Published February 1, 2012 - More info
Hereditary spastic paraplegias (HSPs) are a group of inherited neurodegenerative disorders characterized by progressive weakness and spasticity of the legs. Mutations in more than 20 genes and over 40 chromosomal loci have been linked to HSPs. In patients with HSP in Northern Europe and America, the most commonly affected genes are receptor accessory protein 1 (REEP1), atlastin-1 (ATL1), and spastin (SPG4). As these genes encode proteins that cooperate to shape the ER into sheets and tubules, it has been suggested that abnormal ER morphogenesis can cause HSP. Montenegro and colleagues have now provided further support for this hypothesis, as they have identified mutations in the gene reticulon 2 (RTN2), which encodes a member of the reticulon family of prototypic ER-shaping proteins, in individuals with the HSP spastic paraplegia type 12 ( 538–544). Analysis of the function of wild-type reticulon 2 and a truncated form of the protein predicted to be encoded by one of the RTN2 mutations indicated that only the wild-type protein localized to the ER and that it interacted with spastin. These data directly link a new gene to HSPs and uncover the likely underlying mechanism.
In a substantial number of human cancers, including 8%–12% of ovarian cancers, the PIK3CA gene, which encodes the p110α subunit of PI3K, is mutated in such a way that PI3K activity is enhanced. Despite the frequency of such mutations, their precise contribution to tumor initiation and progression has not been determined. Kinross and colleagues have now investigated this issue by generating and analyzing mice in which the PIK3CAH1047R mutation commonly detected in human cancers can be conditionally knocked into the endogenous Pik3ca locus ( 553–557). Induction of Pik3caH1047R in the mouse ovary failed to induce tumor initiation. However, induction of Pik3caH1047R together with deletion of Pten, which encodes a negative regulator of PI3K activity, led to the development of ovarian tumors. These data indicate that a second genetic hit that enhances PI3K pathway activity is needed for Pik3caH1047R to initiate tumorigenesis in the mouse ovary. Evidence that this is also the case in humans was provided by the observation that PIK3CA mutations commonly coexist with KRAS and/or PTEN mutations in ovarian cancer samples.

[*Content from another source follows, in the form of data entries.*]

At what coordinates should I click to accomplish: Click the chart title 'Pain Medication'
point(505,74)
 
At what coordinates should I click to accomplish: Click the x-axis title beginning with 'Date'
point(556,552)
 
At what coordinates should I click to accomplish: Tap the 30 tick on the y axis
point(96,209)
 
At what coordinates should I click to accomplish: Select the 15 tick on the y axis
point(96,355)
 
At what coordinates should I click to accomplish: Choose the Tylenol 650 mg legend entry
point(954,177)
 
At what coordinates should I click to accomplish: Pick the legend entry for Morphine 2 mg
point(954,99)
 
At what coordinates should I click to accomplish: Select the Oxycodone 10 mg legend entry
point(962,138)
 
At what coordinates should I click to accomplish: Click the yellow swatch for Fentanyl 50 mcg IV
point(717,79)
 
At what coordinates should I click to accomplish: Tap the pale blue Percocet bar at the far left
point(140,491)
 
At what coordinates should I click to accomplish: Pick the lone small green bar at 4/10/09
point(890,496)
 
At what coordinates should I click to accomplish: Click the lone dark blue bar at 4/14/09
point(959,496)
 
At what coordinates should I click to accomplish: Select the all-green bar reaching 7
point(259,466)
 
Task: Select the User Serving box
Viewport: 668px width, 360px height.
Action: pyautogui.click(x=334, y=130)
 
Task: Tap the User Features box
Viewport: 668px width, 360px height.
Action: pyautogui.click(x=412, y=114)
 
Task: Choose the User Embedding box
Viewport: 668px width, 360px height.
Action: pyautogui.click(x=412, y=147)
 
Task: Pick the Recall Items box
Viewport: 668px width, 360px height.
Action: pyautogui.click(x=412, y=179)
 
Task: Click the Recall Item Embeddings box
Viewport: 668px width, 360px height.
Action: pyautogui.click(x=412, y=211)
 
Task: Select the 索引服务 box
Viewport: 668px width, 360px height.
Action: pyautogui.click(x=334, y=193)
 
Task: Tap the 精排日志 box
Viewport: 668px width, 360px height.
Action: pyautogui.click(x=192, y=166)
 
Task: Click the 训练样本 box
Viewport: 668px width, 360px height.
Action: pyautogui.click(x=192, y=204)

Zinc (Zn) is an essential trace element. Zn deficiency can be inherited or acquired, for example, as a result of low dietary Zn intake. It has many clinical manifestations, including secondary bacterial and fungal infection of skin lesions due to impaired immune function. Despite their impaired immune function, Zn-deficient individuals develop skin inflammation through an unknown mechanism. Kawamura and colleagues have now determined that mice fed a Zn-deficient diet (ZD mice) develop a severe irritant contact dermatitis (ICD) that has the histological features of the skin inflammation seen in Zn-deficient individuals ( 722–732). Detailed analysis revealed that irritant-injured keratinocytes released ATP, causing ICD in ZD mice. The ZD mice had decreased numbers of epidermal Langerhans cells (LCs), which are known to hydrolyze ATP and thereby provide protection against ATP-mediated inflammatory conditions such as ICD. The clinical significance of these mouse data was highlighted by the observation that Zn-deficient individuals lacked epidermal LCs. Thus, Kawamura and colleagues suggest that ATP released from injured keratinocytes, which accumulates because there are insufficient epidermal LCs to hydrolyze it, causes the skin inflammation observed in Zn-deficient individuals.

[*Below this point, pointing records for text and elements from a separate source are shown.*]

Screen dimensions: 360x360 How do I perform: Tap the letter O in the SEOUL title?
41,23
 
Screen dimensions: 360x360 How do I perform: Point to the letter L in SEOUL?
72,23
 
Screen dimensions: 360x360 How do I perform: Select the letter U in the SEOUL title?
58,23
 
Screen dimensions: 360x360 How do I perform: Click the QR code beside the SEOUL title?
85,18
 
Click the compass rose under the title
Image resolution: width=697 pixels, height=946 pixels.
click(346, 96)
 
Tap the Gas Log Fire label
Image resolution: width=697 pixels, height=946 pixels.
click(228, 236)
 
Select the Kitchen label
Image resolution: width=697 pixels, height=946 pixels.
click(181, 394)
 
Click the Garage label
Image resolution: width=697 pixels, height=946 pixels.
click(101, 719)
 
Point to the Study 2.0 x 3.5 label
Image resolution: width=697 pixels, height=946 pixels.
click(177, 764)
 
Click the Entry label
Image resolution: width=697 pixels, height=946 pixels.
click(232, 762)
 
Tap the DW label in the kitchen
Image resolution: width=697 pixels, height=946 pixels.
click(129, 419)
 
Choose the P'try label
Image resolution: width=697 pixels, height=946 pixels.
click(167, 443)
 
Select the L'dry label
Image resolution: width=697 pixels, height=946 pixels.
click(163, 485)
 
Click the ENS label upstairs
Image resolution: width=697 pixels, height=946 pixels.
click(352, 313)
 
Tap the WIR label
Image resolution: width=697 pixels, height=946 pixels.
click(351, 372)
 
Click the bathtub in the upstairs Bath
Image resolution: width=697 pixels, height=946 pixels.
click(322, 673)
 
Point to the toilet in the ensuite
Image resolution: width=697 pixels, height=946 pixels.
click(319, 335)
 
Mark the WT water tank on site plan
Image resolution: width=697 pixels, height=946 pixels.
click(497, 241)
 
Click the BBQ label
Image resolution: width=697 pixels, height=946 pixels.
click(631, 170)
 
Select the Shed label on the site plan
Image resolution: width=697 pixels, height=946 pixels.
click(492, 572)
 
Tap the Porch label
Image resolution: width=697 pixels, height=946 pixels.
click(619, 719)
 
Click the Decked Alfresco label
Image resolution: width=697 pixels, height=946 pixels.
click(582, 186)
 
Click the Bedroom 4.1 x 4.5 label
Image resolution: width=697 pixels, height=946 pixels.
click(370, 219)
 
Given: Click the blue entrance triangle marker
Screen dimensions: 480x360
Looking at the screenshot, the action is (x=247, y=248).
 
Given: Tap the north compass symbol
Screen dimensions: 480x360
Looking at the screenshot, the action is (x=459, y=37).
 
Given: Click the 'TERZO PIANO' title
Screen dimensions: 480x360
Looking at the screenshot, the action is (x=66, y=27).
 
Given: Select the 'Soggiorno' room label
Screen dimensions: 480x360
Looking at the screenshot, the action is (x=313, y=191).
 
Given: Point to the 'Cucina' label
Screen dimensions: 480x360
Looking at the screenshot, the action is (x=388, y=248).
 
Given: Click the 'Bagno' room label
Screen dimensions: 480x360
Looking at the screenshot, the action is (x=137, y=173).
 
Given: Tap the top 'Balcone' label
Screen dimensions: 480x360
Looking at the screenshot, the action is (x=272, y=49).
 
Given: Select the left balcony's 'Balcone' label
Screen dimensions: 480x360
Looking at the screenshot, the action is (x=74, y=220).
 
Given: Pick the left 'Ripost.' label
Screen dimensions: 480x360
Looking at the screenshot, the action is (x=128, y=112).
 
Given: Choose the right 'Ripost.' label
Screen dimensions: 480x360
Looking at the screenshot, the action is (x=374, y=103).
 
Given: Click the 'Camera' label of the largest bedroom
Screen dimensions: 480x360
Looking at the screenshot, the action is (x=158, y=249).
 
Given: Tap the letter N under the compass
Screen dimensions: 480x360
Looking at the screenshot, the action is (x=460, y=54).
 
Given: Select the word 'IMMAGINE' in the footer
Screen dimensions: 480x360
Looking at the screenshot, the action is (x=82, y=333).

Chronic myelogenous leukemia (CML) arises as a result of a chromosomal translocation in a hematopoietic stem or early progenitor cell that leads to the generation of the oncogenic fusion protein BCR/ABL. CML is characterized by a chronic phase that can last for years — during this phase, patients have few symptoms of disease — but it inevitably progresses via an accelerated stage to blast crisis, a fatal acute leukemia. Schürch and colleagues have now generated data that suggest that the immune system can contribute to CML progression ( 624–638). Specifically, they found that CML stem/progenitor cells in the bone marrow of patients with CML and in mice with a condition that models CML expressed CD27; and that CD27 signaling promoted the proliferation of both human and mouse BCR/ABL+ leukemia cells via activation of the Wnt pathway. Moreover, blocking CD27 signaling delayed disease progression and prolonged survival in the mouse model of CML. Schürch and colleagues therefore suggest that blocking the CD27 signaling pathway they have uncovered could provide a new approach for treating CML. This approach would specifically target CML stem/progenitor cells, which seem largely resistant to current therapeutic interventions.